### Ziel
Gib sämtliche Zeilen der folgenden Auflistung als JSON-Liste von Zeichenketten aus, wobei jede Zeile eine eigene Zeichenkette wird und Leerzeilen wegfallen.

### Einträge
'''
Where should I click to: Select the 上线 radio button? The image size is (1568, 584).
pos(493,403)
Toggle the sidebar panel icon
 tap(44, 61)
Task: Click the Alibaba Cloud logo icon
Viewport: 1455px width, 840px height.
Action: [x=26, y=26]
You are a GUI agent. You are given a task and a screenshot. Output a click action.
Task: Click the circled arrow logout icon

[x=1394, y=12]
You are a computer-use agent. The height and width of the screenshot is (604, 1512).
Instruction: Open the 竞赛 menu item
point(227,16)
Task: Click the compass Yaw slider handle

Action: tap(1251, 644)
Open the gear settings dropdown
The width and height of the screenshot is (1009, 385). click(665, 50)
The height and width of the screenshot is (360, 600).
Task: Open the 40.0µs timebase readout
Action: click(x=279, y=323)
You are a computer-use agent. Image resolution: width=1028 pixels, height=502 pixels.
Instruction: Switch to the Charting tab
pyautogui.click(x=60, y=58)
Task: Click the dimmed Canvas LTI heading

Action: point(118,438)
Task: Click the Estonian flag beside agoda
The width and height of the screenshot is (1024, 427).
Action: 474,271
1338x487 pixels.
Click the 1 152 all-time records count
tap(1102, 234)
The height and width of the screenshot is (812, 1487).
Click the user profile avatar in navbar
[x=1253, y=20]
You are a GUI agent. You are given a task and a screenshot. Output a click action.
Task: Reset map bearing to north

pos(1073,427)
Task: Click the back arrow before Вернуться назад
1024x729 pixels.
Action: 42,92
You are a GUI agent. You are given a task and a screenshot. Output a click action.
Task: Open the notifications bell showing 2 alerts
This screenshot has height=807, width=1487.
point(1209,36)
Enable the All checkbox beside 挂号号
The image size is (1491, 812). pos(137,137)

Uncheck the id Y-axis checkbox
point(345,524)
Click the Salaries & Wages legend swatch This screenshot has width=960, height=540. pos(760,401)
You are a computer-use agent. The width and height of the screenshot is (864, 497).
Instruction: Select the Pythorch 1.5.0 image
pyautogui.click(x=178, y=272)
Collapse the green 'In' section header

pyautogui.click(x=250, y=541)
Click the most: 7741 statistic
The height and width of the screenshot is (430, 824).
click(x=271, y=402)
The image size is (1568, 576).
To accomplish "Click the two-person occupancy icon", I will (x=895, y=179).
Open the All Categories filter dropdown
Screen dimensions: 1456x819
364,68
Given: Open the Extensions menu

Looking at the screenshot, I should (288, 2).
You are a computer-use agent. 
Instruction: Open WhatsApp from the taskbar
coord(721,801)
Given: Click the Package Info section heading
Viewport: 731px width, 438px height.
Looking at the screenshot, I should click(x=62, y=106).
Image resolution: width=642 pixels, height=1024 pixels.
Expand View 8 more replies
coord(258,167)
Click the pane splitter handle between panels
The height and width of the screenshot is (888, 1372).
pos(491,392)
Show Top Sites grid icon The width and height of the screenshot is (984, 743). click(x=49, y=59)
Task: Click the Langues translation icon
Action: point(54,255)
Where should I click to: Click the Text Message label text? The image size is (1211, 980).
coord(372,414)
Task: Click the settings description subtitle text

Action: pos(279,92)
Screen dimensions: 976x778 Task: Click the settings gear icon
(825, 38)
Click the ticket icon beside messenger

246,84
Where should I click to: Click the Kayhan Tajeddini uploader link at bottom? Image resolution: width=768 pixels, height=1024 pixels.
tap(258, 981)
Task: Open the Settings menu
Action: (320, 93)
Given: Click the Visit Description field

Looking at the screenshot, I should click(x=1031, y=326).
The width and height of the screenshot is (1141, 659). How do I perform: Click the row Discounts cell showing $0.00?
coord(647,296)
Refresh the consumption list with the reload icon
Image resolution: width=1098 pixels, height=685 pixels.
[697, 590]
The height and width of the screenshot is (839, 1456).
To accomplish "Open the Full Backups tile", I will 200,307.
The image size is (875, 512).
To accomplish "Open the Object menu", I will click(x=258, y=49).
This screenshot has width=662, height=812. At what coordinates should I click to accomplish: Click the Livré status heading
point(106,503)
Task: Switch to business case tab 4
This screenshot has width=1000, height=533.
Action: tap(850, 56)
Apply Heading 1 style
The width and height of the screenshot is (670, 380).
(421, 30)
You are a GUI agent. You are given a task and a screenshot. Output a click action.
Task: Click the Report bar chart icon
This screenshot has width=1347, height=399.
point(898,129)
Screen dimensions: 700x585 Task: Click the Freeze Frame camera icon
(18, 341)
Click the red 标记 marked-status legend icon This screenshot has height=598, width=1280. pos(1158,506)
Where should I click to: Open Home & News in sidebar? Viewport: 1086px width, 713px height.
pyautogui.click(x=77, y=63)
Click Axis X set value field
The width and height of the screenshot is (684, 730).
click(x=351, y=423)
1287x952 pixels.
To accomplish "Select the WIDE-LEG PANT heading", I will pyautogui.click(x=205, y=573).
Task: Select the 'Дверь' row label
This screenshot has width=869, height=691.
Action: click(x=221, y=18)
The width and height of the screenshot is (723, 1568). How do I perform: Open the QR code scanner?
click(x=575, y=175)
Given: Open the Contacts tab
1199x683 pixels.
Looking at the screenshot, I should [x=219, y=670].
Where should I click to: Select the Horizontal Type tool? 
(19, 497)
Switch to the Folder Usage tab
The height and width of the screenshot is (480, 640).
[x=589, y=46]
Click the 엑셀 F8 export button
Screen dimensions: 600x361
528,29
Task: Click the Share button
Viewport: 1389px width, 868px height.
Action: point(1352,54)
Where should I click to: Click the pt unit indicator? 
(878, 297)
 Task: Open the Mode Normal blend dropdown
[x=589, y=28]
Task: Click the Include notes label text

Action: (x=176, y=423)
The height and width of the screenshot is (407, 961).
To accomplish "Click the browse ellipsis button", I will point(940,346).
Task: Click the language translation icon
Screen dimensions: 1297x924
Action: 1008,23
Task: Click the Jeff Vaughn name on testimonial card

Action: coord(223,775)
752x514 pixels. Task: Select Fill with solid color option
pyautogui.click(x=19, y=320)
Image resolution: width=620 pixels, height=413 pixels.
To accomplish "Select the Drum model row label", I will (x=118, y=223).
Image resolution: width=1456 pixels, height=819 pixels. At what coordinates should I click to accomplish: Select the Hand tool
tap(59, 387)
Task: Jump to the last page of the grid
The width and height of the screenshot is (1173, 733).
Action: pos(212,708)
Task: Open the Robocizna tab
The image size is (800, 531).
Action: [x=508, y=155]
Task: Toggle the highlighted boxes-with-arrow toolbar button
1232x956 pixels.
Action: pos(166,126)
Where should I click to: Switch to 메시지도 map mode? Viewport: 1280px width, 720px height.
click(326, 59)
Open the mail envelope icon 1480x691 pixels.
'''
### Übungsergebnis
[
  "Where should I click to: Select the 上线 radio button? The image size is (1568, 584).",
  "pos(493,403)",
  "Toggle the sidebar panel icon",
  " tap(44, 61)",
  "Task: Click the Alibaba Cloud logo icon",
  "Viewport: 1455px width, 840px height.",
  "Action: [x=26, y=26]",
  "You are a GUI agent. You are given a task and a screenshot. Output a click action.",
  "Task: Click the circled arrow logout icon",
  "[x=1394, y=12]",
  "You are a computer-use agent. The height and width of the screenshot is (604, 1512).",
  "Instruction: Open the 竞赛 menu item",
  "point(227,16)",
  "Task: Click the compass Yaw slider handle",
  "Action: tap(1251, 644)",
  "Open the gear settings dropdown",
  "The width and height of the screenshot is (1009, 385). click(665, 50)",
  "The height and width of the screenshot is (360, 600).",
  "Task: Open the 40.0µs timebase readout",
  "Action: click(x=279, y=323)",
  "You are a computer-use agent. Image resolution: width=1028 pixels, height=502 pixels.",
  "Instruction: Switch to the Charting tab",
  "pyautogui.click(x=60, y=58)",
  "Task: Click the dimmed Canvas LTI heading",
  "Action: point(118,438)",
  "Task: Click the Estonian flag beside agoda",
  "The width and height of the screenshot is (1024, 427).",
  "Action: 474,271",
  "1338x487 pixels.",
  "Click the 1 152 all-time records count",
  "tap(1102, 234)",
  "The height and width of the screenshot is (812, 1487).",
  "Click the user profile avatar in navbar",
  "[x=1253, y=20]",
  "You are a GUI agent. You are given a task and a screenshot. Output a click action.",
  "Task: Reset map bearing to north",
  "pos(1073,427)",
  "Task: Click the back arrow before Вернуться назад",
  "1024x729 pixels.",
  "Action: 42,92",
  "You are a GUI agent. You are given a task and a screenshot. Output a click action.",
  "Task: Open the notifications bell showing 2 alerts",
  "This screenshot has height=807, width=1487.",
  "point(1209,36)",
  "Enable the All checkbox beside 挂号号",
  "The image size is (1491, 812). pos(137,137)",
  "Uncheck the id Y-axis checkbox",
  "point(345,524)",
  "Click the Salaries & Wages legend swatch This screenshot has width=960, height=540. pos(760,401)",
  "You are a computer-use agent. The width and height of the screenshot is (864, 497).",
  "Instruction: Select the Pythorch 1.5.0 image",
  "pyautogui.click(x=178, y=272)",
  "Collapse the green 'In' section header",
  "pyautogui.click(x=250, y=541)",
  "Click the most: 7741 statistic",
  "The height and width of the screenshot is (430, 824).",
  "click(x=271, y=402)",
  "The image size is (1568, 576).",
  "To accomplish \"Click the two-person occupancy icon\", I will (x=895, y=179).",
  "Open the All Categories filter dropdown",
  "Screen dimensions: 1456x819",
  "364,68",
  "Given: Open the Extensions menu",
  "Looking at the screenshot, I should (288, 2).",
  "You are a computer-use agent. ",
  "Instruction: Open WhatsApp from the taskbar",
  "coord(721,801)",
  "Given: Click the Package Info section heading",
  "Viewport: 731px width, 438px height.",
  "Looking at the screenshot, I should click(x=62, y=106).",
  "Image resolution: width=642 pixels, height=1024 pixels.",
  "Expand View 8 more replies",
  "coord(258,167)",
  "Click the pane splitter handle between panels",
  "The height and width of the screenshot is (888, 1372).",
  "pos(491,392)",
  "Show Top Sites grid icon The width and height of the screenshot is (984, 743). click(x=49, y=59)",
  "Task: Click the Langues translation icon",
  "Action: point(54,255)",
  "Where should I click to: Click the Text Message label text? The image size is (1211, 980).",
  "coord(372,414)",
  "Task: Click the settings description subtitle text",
  "Action: pos(279,92)",
  "Screen dimensions: 976x778 Task: Click the settings gear icon",
  "(825, 38)",
  "Click the ticket icon beside messenger",
  "246,84",
  "Where should I click to: Click the Kayhan Tajeddini uploader link at bottom? Image resolution: width=768 pixels, height=1024 pixels.",
  "tap(258, 981)",
  "Task: Open the Settings menu",
  "Action: (320, 93)",
  "Given: Click the Visit Description field",
  "Looking at the screenshot, I should click(x=1031, y=326).",
  "The width and height of the screenshot is (1141, 659). How do I perform: Click the row Discounts cell showing $0.00?",
  "coord(647,296)",
  "Refresh the consumption list with the reload icon",
  "Image resolution: width=1098 pixels, height=685 pixels.",
  "[697, 590]",
  "The height and width of the screenshot is (839, 1456).",
  "To accomplish \"Open the Full Backups tile\", I will 200,307.",
  "The image size is (875, 512).",
  "To accomplish \"Open the Object menu\", I will click(x=258, y=49).",
  "This screenshot has width=662, height=812. At what coordinates should I click to accomplish: Click the Livré status heading",
  "point(106,503)",
  "Task: Switch to business case tab 4",
  "This screenshot has width=1000, height=533.",
  "Action: tap(850, 56)",
  "Apply Heading 1 style",
  "The width and height of the screenshot is (670, 380).",
  "(421, 30)",
  "You are a GUI agent. You are given a task and a screenshot. Output a click action.",
  "Task: Click the Report bar chart icon",
  "This screenshot has width=1347, height=399.",
  "point(898,129)",
  "Screen dimensions: 700x585 Task: Click the Freeze Frame camera icon",
  "(18, 341)",
  "Click the red 标记 marked-status legend icon This screenshot has height=598, width=1280. pos(1158,506)",
  "Where should I click to: Open Home & News in sidebar? Viewport: 1086px width, 713px height.",
  "pyautogui.click(x=77, y=63)",
  "Click Axis X set value field",
  "The width and height of the screenshot is (684, 730).",
  "click(x=351, y=423)",
  "1287x952 pixels.",
  "To accomplish \"Select the WIDE-LEG PANT heading\", I will pyautogui.click(x=205, y=573).",
  "Task: Select the 'Дверь' row label",
  "This screenshot has width=869, height=691.",
  "Action: click(x=221, y=18)",
  "The width and height of the screenshot is (723, 1568). How do I perform: Open the QR code scanner?",
  "click(x=575, y=175)",
  "Given: Open the Contacts tab",
  "1199x683 pixels.",
  "Looking at the screenshot, I should [x=219, y=670].",
  "Where should I click to: Select the Horizontal Type tool? ",
  "(19, 497)",
  "Switch to the Folder Usage tab",
  "The height and width of the screenshot is (480, 640).",
  "[x=589, y=46]",
  "Click the 엑셀 F8 export button",
  "Screen dimensions: 600x361",
  "528,29",
  "Task: Click the Share button",
  "Viewport: 1389px width, 868px height.",
  "Action: point(1352,54)",
  "Where should I click to: Click the pt unit indicator? ",
  "(878, 297)",
  " Task: Open the Mode Normal blend dropdown",
  "[x=589, y=28]",
  "Task: Click the Include notes label text",
  "Action: (x=176, y=423)",
  "The height and width of the screenshot is (407, 961).",
  "To accomplish \"Click the browse ellipsis button\", I will point(940,346).",
  "Task: Click the language translation icon",
  "Screen dimensions: 1297x924",
  "Action: 1008,23",
  "Task: Click the Jeff Vaughn name on testimonial card",
  "Action: coord(223,775)",
  "752x514 pixels. Task: Select Fill with solid color option",
  "pyautogui.click(x=19, y=320)",
  "Image resolution: width=620 pixels, height=413 pixels.",
  "To accomplish \"Select the Drum model row label\", I will (x=118, y=223).",
  "Image resolution: width=1456 pixels, height=819 pixels. At what coordinates should I click to accomplish: Select the Hand tool",
  "tap(59, 387)",
  "Task: Jump to the last page of the grid",
  "The width and height of the screenshot is (1173, 733).",
  "Action: pos(212,708)",
  "Task: Open the Robocizna tab",
  "The image size is (800, 531).",
  "Action: [x=508, y=155]",
  "Task: Toggle the highlighted boxes-with-arrow toolbar button",
  "1232x956 pixels.",
  "Action: pos(166,126)",
  "Where should I click to: Switch to 메시지도 map mode? Viewport: 1280px width, 720px height.",
  "click(326, 59)",
  "Open the mail envelope icon 1480x691 pixels."
]